ITRS Group presents ‘The Amazonian Netprobes’, the first of the three part ITRS Cloud Series Blog. In this series our ITRS experts share how we can help you manage and monitor your cloud environment(s) and your environment on premises.

You may have heard of Amazon Web Services (AWS) from either working in the financial sector or from binge watching your favorite series on Netflix or Amazon Prime. AWS is utilized by popular commercial services such as Lyft, Slack, Airbnb, Spotify and Pinterest. Even some government and educational services host their websites and cloud computing with AWS. In this blog, we are going to explore the capabilities of Geneos within the AWS space – highlighting the key advantages and features of our software for when it comes to scaling and monitoring your environment. For many years, Geneos has been primarily used for local (or on-prem) environments, this blog article will show how it can be easily used for a hybrid AWS environment that consist of local and cloud servers. We will go over some netprobe and gateway features that can benefit any cloud engineer or operator that has to maintain this type of environment.

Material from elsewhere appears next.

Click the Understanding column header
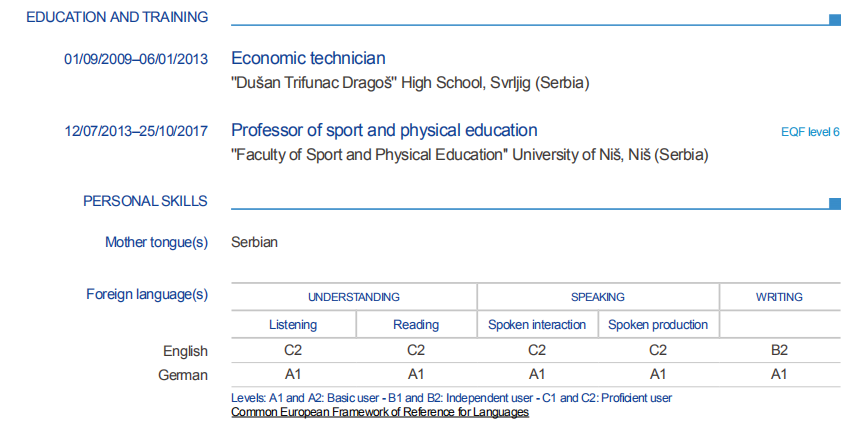 coord(353,297)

As some Geneos users may already be aware, the Self-Announcing feature allows a pre-configured netprobe to make a reverse connection to a Gateway and provide real time monitoring. Yet one may not be aware of the benefits behind the combination of Geneos and a cloud service integration can provide. In the example below I have a view consisting of Amazon Machine Images (AMIs), where each has a startup script that initiates a self-announcing netprobe to connect to a designated Gateway.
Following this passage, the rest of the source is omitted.